Disks were not used in the IBM 650. After RAMAC was invented, disk drives would be added to the later versions of the IBM 650.

One reason for the market success of the IBM 650 was because it was backward-compatible with IBM’s punch-card calculating machines. For example, an output deck of cards from an IBM 650 computer could be printed on an earlier IBM 402 accounting machine.

The early versions of the IBM 650 were programmed in machine language. But in 1954, Stan Poley of IBM’s T. J. Watson Research Center added the Symbolic Optimal Assembly Program (SOAP). Eventually, more than a dozen programming languages would become available for the IBM 650, including FORTRAN in 1957.

Before the IBM 650, universities had built a number of computers, but they were used only for a limited range of scientific studies and had no connection to day-to-day university tasks. The IBM 650 started a trend of using digital computers for academic business activities as well as research tools. Columbia University, for example, would later have about 200 users of their IBM 650 computers.

Other Computer Business Implementations

The 1950s saw the creation of a number of other companies that would help to expand computers and software. Among these were Nixdorf in 1952, Burroughs in 1956, Digital Equipment Corporation (DEC) in 1957, and Control Data Corporation (CDC), also in 1957. Remington Rand acquired the older Eckert-Mauchly company, and it was renamed Univac in 1951.

Some of these same inventions began to find their way into consumer products. In 1954, Regency marketed the first transistor radio. This was followed in 1955 by the more famous Sony TR-55.

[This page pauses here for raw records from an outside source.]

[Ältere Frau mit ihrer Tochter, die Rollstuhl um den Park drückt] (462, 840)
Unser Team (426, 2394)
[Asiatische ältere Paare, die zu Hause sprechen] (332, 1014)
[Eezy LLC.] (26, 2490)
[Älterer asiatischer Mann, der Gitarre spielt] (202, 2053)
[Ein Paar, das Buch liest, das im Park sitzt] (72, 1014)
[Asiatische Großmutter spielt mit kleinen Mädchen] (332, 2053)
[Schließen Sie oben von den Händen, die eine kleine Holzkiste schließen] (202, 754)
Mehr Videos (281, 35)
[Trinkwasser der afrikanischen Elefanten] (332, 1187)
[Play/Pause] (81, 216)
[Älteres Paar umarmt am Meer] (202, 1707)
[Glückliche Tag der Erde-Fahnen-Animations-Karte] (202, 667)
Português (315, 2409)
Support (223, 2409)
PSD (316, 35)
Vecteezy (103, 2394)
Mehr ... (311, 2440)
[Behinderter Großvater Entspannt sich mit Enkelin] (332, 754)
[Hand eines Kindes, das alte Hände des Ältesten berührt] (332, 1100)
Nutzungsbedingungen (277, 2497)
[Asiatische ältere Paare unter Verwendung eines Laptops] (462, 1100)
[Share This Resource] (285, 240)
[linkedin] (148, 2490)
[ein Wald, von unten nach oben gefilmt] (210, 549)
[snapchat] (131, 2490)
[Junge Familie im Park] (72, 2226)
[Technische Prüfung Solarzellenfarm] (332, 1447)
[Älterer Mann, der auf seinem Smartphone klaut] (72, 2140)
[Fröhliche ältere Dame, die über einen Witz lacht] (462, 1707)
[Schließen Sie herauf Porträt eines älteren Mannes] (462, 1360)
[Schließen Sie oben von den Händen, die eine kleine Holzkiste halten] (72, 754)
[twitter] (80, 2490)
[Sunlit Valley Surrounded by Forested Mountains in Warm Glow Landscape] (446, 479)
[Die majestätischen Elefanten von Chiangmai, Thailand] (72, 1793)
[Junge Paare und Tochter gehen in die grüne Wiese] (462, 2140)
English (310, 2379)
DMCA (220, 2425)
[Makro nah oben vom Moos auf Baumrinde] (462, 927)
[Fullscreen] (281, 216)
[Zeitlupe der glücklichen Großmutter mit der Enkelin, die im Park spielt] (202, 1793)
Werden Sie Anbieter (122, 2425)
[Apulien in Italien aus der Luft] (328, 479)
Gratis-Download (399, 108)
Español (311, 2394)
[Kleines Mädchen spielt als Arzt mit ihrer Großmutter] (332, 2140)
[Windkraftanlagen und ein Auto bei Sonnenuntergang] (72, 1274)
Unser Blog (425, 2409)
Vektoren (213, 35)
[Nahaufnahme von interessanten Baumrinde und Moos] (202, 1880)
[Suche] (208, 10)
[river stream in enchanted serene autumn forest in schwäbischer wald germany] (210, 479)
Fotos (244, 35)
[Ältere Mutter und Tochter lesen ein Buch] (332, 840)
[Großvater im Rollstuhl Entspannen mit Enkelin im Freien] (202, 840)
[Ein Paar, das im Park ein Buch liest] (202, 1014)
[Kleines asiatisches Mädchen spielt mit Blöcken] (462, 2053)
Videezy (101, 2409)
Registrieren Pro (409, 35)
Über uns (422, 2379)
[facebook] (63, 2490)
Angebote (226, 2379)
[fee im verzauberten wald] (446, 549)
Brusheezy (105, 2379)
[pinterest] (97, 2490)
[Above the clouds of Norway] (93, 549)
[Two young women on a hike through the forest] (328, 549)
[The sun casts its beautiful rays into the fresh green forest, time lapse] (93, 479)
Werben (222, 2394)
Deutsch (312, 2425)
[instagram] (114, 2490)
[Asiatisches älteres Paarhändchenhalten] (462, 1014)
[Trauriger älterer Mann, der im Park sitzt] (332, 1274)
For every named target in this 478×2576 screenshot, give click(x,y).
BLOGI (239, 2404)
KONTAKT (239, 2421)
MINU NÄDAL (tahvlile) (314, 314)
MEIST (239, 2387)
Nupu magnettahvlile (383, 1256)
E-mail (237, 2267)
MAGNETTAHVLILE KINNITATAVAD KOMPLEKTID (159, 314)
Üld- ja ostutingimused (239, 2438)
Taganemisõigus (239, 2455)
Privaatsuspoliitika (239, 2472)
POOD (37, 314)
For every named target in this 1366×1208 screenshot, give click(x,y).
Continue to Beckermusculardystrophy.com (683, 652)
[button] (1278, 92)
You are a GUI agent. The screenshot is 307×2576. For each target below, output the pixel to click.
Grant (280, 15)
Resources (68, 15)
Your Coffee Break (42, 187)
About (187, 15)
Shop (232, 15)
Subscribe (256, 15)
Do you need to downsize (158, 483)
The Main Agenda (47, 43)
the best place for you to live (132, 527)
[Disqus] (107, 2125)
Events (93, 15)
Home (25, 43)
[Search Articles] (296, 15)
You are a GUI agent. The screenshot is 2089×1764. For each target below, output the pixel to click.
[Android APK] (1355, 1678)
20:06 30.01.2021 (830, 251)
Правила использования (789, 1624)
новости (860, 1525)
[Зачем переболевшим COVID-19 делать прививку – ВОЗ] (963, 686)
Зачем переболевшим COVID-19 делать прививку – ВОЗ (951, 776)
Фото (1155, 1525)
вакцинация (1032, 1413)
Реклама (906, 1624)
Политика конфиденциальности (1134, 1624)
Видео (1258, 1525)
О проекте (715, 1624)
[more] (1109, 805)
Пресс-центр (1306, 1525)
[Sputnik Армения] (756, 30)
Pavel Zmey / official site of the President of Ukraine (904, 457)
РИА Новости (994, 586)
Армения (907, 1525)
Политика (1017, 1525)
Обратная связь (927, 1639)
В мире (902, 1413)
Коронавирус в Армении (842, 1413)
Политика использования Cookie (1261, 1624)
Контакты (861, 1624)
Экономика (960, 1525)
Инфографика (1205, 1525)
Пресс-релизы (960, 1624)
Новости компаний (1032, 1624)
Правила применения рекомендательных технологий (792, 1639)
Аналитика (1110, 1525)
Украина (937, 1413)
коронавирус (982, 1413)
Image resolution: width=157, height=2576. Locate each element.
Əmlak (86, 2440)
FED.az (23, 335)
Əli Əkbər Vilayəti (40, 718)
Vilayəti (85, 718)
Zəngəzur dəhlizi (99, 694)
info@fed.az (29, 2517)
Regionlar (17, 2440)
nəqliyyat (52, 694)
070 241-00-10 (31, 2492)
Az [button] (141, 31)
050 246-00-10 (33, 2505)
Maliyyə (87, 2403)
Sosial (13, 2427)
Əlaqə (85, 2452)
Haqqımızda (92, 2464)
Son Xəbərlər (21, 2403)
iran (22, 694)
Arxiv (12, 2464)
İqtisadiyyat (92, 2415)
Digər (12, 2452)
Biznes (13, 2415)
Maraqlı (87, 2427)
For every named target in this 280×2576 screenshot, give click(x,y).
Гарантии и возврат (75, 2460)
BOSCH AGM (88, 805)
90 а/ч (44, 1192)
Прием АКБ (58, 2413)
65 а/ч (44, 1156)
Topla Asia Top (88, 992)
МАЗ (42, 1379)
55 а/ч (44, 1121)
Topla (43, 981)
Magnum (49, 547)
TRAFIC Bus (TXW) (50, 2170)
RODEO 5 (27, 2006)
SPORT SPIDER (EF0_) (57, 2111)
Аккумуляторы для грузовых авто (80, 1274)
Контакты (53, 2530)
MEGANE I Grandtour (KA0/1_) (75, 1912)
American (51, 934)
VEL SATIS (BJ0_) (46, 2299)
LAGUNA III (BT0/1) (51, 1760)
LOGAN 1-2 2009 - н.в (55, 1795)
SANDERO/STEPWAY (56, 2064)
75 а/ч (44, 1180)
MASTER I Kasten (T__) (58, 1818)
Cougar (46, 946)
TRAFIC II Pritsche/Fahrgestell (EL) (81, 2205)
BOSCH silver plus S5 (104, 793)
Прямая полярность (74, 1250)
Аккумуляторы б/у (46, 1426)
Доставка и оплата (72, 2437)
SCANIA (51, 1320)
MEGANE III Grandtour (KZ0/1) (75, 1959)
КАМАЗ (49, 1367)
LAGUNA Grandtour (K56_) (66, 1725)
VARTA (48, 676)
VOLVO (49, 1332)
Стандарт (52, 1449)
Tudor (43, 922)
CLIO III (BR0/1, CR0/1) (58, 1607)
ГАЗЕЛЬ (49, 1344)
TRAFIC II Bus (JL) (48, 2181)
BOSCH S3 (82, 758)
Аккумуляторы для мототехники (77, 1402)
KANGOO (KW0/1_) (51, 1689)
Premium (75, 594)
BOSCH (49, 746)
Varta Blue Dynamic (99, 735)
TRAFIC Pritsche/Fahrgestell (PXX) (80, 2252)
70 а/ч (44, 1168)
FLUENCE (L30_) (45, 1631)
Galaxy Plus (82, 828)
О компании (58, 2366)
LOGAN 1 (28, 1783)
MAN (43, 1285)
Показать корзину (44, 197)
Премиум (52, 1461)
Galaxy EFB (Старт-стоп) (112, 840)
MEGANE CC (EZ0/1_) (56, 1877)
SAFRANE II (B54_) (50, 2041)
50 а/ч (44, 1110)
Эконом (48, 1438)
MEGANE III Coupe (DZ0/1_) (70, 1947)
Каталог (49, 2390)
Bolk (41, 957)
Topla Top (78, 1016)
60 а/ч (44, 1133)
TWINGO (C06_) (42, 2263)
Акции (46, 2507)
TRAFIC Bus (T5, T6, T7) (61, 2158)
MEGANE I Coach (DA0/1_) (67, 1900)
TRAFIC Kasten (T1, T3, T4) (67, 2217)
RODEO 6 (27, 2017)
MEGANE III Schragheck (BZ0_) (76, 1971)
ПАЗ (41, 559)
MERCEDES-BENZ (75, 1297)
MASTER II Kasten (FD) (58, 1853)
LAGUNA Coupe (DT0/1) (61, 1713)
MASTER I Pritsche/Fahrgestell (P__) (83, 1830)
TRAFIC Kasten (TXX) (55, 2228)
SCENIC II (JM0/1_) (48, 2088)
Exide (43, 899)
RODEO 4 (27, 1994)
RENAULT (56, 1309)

1957 witnessed the appearance of the Sony TR-63, the first pocket radio (the TR-55 was too large to be carried in a pocket). This Sony radio pioneered modern personal entertainment devices and expanded Sony into a major global corporation.

In the late 1950s, jet aircraft were added to commercial airline fleets. This fact, combined with a growing economy, increased air traffic by more than 1,000% between 1958 and 1977. With such heavy air traffic, it was becoming unsafe to fly because air-traffic control systems were primitive in the 1950s.

In 1956, two planes collided over the Grand Canyon and 128 people were killed. This spurred Congress to pass the Federal Aviation Act in 1958, which created the Federal Aviation Administration (FAA) to oversee air-traffic control throughout the United States. Computers were used experimentally for air-traffic control in the late 1950s, but a true national, computerized air- traffic control system would not arrive until the 1970s.

By coincidence in 1953, the president of American Airlines, C. R. Smith, happened to sit next to an IBM salesman named R. Blair Smith. The two discussed airline reservations and IBM was invited to visit American Airlines and suggest cooperative action.

This chance encounter led to the cooperative development of the SABRE airline reservation system. It was started in 1959 but not completed until 1964. When complete, SABRE was the largest software application system yet created. An article in Computer World on May 29, 2004, reported that SABRE had more than 64 applications totaling about 13,000,000 lines of code. That is roughly equivalent to just over 100,000 function points.

Eventually, the SABRE system would come to be used by more than 350,000 travel agents, 400 airlines, 100,000 hotels, 25 car-rental companies, 50 railroads, and 14 cruiseship lines. The growth and success of SABRE illustrate the power of computers and software to make enormous changes in common business practices.

The downside of computerization is that probably more than 100,000 clerical personnel in these various companies lost their jobs. This loss was partially replaced by the addition, usually within those same companies, of perhaps 30,000 software and data center personnel.